In addition to structural econometric models, we also have ARIMA and exponential smoothing models for the tax concepts. These time series models are good only for short-term forecasting and are thus only relied upon when there are significant data consistency problems or when the tax concepts are relatively small.
In addition to these more standard models, we are experimenting with neural computing for some of our more difficult revenue streams. In a joint venture with Colorado State University, we are attempting to use neural computing to forecast corporate taxes. In the past, we have tried disaggregating corporate taxes by industry and modelling the components as a function of industry profits per Colorado worker. Given the poor data on corporate tax receipts, this and other models did not prove fruitful. Neural computing uses a computer model that mimics the functionality of the human brain, identifying patterns in data and learning from them.
After the models are run and forecasts are chosen, the data must then be adjusted for accruals. Once the accrual forecast is complete, the net General Fund revenues are analyzed with respect to appropriations, transfers, and the ending balance to ascertain whether the Fund is in surplus or deficit. If the reserve has fallen to 2 percent or less of appropriations, the General Assembly and the Governor must take action to restore the reserve to the 2 percent level.
POLICY RESEARCH AND MONITORING THE ECONOMY
In addition to revenue forecasting, other functions are performed by the Economics Department at the Legislative Council. Whenever the General Assembly is considering increasing or decreasing taxes, they request an analysis of the resulting revenue and economic impacts. When the Legislature considers tax reform or a significant alteration of the tax structure, we are called upon to analyze the revenue impacts.

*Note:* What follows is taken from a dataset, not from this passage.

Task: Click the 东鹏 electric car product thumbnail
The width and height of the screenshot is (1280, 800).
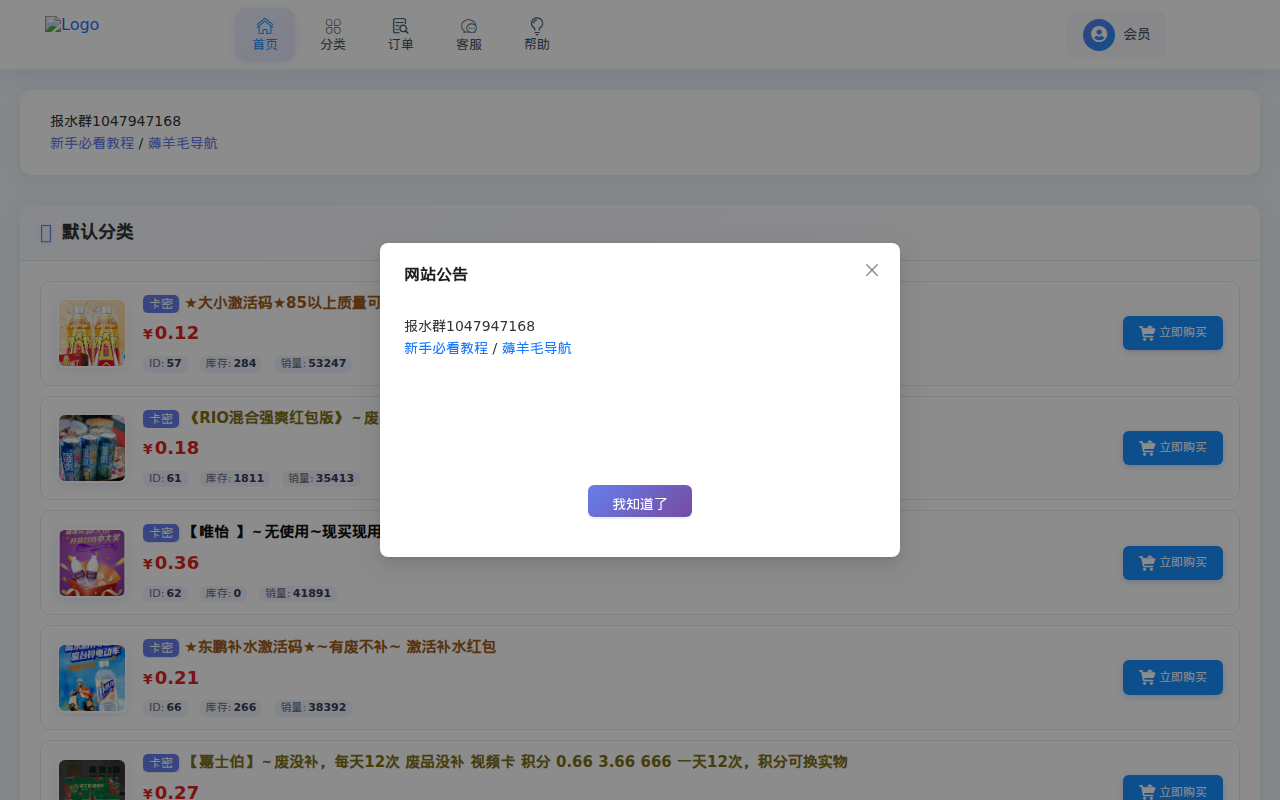Action: pyautogui.click(x=92, y=677)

A good example of the type of research we do was recently evidenced by United Airlines' request for thirty-year job tax credits in return for locating a maintenance facility employing 4,500 people in Denver. We were asked to analyze the fiscal and economic impact of the request. The tax credits were not tax credits in the purest form, however. Rather, if their value exceeded United's Colorado income tax liability, the state would have been obligated to write a check to United for the difference. In total, we valued the tax credits at $206 million in inflation-adjusted 1991 dollars.